This is with reference to the report “Guterres calls upon firms to end ‘toxic cover-up’” (Nov 9), which quoted United Nations (UN) Secretary-General Antonio Guterres’ call for the global corporate sector, as well as cities and regions, to come good on their voluntary net zero pledges. He rightly exposed the corporate world by pointing out that such entities cannot claim to be net zero if they continue to invest in new fossil fuels, cause deforestation or offset emissions instead of reducing them.
The UN chief was delivering his address at the 27th Conference of the Parties (COP27) as part of the United Nations Framework Convention on Climate Change (UNFCCC), which was held recently in the Egyptian city of Sharm El Sheikh.
The corporate sector, and, indeed, the world at large would do well to pay heed to the warning that if things continued unchanged, the ‘toxic cover-up’ and the ‘bogus net zero pledges’ could push the world ‘over the climate cliff’.
COP meetings have been routinely held since the mid-1990s in the hope of mainstreaming the climate change phenomenon, to generate awareness, to set targets and to convert promises into actions in terms of energy transitions, clean technologies and carbon emission.
There is no denying the significance of the core agenda that lies at the heart of the discussion, but one can argue about the narrowness of the debate, discussion and line of action in relation to the critical core. If the climate-related happenings in Pakistan are anything to go by, and they surely are, there is a strong case for a narrative transition towards the vulnerable periphery of the globe.

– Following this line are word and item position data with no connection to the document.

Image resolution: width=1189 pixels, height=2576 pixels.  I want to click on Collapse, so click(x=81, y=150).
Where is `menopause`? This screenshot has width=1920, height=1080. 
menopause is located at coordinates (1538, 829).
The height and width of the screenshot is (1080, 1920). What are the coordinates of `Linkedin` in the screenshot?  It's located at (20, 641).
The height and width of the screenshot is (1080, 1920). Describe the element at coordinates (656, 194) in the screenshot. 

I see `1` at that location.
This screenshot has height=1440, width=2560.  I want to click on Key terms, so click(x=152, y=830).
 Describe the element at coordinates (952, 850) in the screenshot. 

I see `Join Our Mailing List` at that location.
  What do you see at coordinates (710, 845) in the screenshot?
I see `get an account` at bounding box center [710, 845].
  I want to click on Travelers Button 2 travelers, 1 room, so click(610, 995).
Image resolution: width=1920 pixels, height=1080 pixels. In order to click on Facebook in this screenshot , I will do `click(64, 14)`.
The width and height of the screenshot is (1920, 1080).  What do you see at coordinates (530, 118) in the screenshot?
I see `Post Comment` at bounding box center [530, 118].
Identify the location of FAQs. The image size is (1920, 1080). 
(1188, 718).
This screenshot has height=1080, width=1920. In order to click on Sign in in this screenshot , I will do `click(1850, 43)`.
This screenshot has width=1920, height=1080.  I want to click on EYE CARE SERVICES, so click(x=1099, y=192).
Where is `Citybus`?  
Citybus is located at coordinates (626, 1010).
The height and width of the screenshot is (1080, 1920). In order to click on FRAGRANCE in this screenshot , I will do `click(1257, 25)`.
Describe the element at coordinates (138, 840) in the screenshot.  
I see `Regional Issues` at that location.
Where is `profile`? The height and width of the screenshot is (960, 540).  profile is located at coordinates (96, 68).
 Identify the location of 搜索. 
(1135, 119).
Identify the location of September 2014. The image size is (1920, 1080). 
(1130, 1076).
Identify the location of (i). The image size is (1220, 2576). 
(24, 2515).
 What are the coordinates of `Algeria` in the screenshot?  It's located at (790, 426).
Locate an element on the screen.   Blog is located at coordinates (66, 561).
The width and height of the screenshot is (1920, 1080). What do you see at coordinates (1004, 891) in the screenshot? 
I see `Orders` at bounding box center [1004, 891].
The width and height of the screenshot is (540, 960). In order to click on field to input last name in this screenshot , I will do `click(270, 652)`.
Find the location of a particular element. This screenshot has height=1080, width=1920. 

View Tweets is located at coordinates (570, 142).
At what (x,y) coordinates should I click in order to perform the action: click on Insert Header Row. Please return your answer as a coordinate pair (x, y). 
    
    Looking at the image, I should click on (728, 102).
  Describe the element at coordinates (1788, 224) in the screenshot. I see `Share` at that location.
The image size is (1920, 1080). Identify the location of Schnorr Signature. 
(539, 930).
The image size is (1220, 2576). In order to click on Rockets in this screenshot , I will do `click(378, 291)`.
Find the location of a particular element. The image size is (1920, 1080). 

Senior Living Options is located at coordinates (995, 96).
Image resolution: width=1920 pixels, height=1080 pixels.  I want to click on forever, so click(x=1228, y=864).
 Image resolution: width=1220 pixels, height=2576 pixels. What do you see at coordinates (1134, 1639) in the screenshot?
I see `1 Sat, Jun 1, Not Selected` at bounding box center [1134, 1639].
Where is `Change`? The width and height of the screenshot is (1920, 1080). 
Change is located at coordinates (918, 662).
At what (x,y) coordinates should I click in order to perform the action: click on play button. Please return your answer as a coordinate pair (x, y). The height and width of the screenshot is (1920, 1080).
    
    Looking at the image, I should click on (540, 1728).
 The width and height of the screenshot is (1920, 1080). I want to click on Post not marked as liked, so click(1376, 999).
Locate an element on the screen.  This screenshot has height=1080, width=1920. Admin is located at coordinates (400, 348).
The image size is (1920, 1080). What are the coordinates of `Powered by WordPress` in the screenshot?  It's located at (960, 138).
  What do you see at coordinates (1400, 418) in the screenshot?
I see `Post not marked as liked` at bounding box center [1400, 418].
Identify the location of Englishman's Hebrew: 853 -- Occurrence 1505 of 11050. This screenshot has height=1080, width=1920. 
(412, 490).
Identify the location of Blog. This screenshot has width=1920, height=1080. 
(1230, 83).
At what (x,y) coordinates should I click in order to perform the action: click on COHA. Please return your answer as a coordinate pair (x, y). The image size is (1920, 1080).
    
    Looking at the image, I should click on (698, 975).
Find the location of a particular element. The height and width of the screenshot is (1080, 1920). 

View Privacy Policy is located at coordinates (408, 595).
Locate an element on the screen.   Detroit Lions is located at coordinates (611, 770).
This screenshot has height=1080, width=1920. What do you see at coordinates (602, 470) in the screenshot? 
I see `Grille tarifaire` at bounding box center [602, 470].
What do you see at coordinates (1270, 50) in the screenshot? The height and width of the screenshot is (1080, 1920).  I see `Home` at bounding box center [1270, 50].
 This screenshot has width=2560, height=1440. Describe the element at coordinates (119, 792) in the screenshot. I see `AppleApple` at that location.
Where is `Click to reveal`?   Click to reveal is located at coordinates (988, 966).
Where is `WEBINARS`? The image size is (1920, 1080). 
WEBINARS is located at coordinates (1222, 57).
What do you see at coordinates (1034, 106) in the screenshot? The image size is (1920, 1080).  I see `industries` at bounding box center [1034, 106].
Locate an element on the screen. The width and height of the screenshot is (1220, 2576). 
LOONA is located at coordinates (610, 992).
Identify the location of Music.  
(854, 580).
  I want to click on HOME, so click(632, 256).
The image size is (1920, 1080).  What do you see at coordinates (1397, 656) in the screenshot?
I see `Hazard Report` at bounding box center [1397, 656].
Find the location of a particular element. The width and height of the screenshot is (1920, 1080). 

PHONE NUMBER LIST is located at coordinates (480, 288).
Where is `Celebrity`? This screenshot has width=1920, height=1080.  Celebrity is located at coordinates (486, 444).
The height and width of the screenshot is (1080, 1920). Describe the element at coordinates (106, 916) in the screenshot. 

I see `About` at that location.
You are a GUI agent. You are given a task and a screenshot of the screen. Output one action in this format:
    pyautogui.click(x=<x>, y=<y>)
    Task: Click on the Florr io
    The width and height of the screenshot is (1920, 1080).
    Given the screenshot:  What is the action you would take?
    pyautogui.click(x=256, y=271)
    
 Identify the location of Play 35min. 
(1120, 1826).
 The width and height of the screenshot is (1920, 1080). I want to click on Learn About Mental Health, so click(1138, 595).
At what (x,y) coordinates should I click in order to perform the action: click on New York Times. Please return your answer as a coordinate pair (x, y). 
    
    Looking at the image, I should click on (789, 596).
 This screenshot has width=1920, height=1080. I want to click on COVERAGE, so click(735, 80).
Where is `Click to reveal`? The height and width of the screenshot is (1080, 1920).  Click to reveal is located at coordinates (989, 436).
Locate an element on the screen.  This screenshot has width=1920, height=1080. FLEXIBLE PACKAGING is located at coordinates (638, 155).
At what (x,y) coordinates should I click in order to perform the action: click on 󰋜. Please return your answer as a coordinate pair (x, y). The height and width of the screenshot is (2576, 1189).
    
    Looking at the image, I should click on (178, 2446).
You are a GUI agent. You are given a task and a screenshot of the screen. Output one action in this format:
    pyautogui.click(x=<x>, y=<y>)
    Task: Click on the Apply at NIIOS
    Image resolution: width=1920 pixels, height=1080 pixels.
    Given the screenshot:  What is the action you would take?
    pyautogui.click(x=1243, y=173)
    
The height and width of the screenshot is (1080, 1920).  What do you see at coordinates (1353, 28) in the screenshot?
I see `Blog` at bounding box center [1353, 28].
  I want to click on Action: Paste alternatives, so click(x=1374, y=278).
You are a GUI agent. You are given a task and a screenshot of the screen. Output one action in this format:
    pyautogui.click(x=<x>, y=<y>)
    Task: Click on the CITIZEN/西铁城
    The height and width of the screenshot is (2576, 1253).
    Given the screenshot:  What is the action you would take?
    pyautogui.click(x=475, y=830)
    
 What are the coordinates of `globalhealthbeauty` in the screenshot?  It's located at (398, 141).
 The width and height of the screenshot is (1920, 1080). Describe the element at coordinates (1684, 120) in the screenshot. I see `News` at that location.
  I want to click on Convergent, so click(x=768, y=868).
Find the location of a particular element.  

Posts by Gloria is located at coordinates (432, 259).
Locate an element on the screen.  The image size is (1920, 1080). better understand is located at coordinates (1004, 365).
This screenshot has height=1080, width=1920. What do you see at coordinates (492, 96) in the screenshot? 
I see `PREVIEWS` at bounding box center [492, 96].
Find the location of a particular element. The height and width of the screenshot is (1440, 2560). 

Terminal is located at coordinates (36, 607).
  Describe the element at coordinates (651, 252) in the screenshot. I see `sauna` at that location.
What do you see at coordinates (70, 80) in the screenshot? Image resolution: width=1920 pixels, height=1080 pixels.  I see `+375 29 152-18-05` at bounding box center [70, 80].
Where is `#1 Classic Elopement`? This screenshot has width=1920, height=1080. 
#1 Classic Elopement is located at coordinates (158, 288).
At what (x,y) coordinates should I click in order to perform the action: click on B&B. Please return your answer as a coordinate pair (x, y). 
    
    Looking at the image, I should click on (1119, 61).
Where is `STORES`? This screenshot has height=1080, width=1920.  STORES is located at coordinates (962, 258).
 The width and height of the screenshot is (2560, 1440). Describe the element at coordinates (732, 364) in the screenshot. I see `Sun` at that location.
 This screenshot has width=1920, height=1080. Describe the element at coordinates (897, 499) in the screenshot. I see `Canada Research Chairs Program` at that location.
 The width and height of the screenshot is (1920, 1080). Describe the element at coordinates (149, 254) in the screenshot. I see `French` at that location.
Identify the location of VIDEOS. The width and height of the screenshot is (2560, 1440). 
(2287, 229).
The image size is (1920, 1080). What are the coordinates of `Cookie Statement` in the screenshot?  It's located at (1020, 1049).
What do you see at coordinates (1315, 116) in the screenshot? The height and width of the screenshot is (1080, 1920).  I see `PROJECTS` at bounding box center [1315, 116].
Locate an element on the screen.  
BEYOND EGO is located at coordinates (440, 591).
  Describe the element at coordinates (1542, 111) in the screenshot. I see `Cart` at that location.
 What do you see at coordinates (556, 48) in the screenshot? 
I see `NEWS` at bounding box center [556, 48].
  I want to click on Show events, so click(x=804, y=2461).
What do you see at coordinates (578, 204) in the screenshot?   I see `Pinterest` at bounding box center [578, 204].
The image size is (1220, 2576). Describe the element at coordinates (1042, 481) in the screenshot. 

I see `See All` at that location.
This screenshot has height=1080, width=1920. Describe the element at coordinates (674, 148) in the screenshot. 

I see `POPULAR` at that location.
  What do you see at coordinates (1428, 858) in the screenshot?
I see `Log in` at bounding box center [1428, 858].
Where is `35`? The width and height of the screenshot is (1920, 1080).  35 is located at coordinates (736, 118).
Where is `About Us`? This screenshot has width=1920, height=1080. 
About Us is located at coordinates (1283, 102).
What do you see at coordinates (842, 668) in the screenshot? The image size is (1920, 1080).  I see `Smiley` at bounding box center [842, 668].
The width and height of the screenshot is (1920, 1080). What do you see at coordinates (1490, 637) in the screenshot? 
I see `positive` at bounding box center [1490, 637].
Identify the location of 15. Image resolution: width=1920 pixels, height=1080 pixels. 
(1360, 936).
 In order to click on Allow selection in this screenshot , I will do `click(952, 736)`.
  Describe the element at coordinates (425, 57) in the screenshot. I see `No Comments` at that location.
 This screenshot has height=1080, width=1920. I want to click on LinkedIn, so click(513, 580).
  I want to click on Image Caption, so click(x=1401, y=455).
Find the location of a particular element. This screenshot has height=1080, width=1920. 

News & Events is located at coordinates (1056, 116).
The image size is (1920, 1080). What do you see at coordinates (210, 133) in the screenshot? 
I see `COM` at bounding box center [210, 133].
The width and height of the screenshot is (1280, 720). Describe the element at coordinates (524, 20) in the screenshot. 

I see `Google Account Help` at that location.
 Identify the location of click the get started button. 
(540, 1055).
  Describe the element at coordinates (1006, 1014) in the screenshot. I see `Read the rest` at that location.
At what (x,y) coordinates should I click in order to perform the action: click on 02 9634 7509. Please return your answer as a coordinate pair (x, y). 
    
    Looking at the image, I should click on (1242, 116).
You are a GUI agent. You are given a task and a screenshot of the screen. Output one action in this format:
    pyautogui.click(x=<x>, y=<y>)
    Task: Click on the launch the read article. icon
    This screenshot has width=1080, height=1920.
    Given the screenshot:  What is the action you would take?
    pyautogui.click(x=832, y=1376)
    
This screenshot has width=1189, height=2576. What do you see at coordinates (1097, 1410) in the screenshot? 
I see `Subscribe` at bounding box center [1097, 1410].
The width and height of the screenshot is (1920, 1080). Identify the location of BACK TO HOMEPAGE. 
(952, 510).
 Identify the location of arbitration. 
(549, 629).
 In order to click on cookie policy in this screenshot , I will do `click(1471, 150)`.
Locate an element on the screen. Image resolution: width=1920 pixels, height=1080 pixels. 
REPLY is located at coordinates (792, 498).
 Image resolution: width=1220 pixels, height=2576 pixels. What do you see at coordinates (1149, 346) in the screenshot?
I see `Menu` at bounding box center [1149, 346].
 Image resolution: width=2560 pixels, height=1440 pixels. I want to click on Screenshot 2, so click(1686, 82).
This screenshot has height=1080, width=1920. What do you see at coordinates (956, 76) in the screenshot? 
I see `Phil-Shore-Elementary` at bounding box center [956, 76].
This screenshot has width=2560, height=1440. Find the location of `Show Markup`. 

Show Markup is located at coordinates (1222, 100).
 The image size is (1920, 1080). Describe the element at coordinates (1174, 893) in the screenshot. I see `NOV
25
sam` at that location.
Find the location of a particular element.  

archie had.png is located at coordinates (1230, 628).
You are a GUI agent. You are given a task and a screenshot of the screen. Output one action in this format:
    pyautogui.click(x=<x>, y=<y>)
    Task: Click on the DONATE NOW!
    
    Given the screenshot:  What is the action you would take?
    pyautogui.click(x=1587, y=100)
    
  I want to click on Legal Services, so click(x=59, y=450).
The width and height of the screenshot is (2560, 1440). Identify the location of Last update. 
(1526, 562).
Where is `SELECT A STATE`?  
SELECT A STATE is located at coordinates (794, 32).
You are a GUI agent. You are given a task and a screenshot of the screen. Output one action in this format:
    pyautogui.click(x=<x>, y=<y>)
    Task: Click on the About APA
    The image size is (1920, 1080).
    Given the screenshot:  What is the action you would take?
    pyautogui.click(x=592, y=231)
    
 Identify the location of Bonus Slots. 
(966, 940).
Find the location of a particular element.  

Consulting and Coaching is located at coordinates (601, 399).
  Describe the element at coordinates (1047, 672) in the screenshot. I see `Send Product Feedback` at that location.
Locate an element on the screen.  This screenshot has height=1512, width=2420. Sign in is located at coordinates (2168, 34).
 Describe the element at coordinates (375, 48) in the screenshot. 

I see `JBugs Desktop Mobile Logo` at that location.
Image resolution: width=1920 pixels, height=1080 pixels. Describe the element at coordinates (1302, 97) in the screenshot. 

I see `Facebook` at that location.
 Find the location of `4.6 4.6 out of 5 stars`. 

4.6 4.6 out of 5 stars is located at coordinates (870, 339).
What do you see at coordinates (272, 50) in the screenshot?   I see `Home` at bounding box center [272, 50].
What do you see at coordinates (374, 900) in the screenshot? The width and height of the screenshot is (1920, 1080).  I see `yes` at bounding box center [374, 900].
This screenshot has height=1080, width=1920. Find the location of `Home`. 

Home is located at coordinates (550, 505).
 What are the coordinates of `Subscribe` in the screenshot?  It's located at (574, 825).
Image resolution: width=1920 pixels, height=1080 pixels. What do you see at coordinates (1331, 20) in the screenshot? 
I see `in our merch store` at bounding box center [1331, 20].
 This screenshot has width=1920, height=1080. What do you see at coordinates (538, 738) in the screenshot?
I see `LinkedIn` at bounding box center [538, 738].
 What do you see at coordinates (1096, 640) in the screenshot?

The environmental security narrative has unfortunately evolved in a degenera-tive manner, fundamentally reflecting the Western framework of mitigation and carbon management.
The fact is that carbon emission reduction cannot be a solution for vulnerable countries, like Pakistan, which contributes only 0.49 per cent to the world’s total carbon footprint, and yet suffers big time for no fault of its own.
Pakistan can, and should, take a lead in this case as scientifically and technically neither carbon emission reduction is a solution, nor seeking financial reparations going to be enough to ensure a climate-resilient Pakistan.
It is time to acknowledge the significance and criticality of the concept of climate security, and that the universalisation of norms is counter-productive concerning the prevailing asymmetries in the structural and proximate causes of climate calamities across the globe. Any one-size-fits-all approach will not work. One size does not fit all. It just does not.
Highlighting losses and damages and simply seeking reparations under climate financing is never going to be enough to ensure climate security. Adaptation is the most potent solution for not just Pakistan, but for the entire global South. We should focus on such issues and make them part of the global narrative.
Countries like Pakistan should bring back the pragmatic and authentic spirit of the Rio Summit, focussing on adaptation more than mitigation for themselves as part of their responsibility to find a solution for themselves, which, in turn, will help the larger effort going on across the world in this regard. We need to be practical and proactive. To use the words of the UN chief at COP27, though in a different context, ‘the sham must end’.